Monday, October 29, 2007

When Is Software Like A Fence?

When is a software project like a fence?

Building a fence a time or two gives one a sense for how much time a fencing project will take. Removing the old fencing, old posts (and concrete), and cleaning up the work area for the new fence are all part of the project. (And so is hauling it away, but somehow I've failed to negotiate that point with tradesmen a time or two!). Computing how much and what types of wood one needs, how much concrete, and how much time is needed for each fence section are relatively straight-forward.

Things that will affect a "linear" computation of cost and time will arise, such as terrain, difficulty removing concrete for the old posts, weather, permits, and so on. However, after doing a few fences one can become pretty accurate in estimating the cost and duration of a fence project.

A few things that really help this are: the fence is tangible; one can see the terrain; one pretty much knows what the owner wants; it is unlikely the fence requirements will change drastically half-way through.

But that is the art of software project management: reducing concepts and intangibles into "real" things that can be visualized, estimated, and built. Seeing the unforeseen. Letting the users know that changes to certain specifications are like tearing down a fence and starting over. That changing specs early on (before the concrete dries around the fence posts) are easier rather than doing them later. That changes are doable, but changes have two side effects: time and money.

Just as building a fence requires a progression of tasks (e.g., one cannot put up the fencing until the posts are in place and the concrete is dry), so does software development. Just as there is a point where adding people to a fencing project will have no positive effect, so it is with software teams. Just as one can look at the amount of fence standing and conclude what percentage of the project is done, so must a manager know how much of the project's tasks are complete so he knows where the project stands.

While a software project usually has many more complexities than a fence project, at times it is helpful to step back and try to see software projects from a more practical viewpoint and less as a morass of out of control details. A manager must be able to translate intangibles into tangibles.

Friday, October 26, 2007


For this inaugural post I thought it appropriate to state what I hope to achieve here.

Whether you have been at the helm of project management or directing technology efforts, have been at the "receiving end" of such, or perhaps you are a technician caught in the middle, you know the effort and frustration that can accompany software development.

I have been in all of these places. I've been part of failures and successes, fun companies and miserable, profitable and not so much. I have worked with highly skilled people and with those who should not be responsible for managing a lemonade stand.

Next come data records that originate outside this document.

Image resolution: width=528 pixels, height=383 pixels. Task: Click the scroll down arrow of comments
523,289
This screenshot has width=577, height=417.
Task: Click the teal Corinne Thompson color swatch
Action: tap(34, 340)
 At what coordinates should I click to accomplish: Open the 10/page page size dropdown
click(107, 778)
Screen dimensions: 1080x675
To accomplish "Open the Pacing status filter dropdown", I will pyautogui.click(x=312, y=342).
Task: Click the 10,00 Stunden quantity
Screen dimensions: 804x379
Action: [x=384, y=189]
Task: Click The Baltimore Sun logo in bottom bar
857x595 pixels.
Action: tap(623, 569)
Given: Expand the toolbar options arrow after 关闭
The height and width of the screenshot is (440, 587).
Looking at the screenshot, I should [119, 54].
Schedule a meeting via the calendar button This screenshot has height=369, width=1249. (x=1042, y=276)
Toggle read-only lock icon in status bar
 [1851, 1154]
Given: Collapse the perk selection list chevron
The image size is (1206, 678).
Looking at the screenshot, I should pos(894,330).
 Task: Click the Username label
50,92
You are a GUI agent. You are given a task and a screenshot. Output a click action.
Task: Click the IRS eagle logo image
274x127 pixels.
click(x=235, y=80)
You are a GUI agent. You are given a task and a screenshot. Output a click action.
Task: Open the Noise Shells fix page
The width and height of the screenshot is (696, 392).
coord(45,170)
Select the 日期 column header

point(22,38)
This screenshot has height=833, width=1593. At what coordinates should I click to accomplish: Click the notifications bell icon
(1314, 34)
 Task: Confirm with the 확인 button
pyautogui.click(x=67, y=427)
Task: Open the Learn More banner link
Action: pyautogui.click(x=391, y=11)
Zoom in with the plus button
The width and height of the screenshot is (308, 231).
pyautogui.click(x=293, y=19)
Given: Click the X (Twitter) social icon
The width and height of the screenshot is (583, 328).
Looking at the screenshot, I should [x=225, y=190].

What I have learned is what we all do: people (at least the ones you want on your team) like to be part of successes and to feel as though they have achieved something with their time. Your definition of success may differ from mine, but you know when you've had one. It usually involves staying within schedule, and budget, and delivering quality. Some fun along the way and a bonus is even better!

So, this blog will attempt to deliver some practical advice and stir your thoughts towards more success in software project management -- whether you are a director, a project manager, a developer, or a user.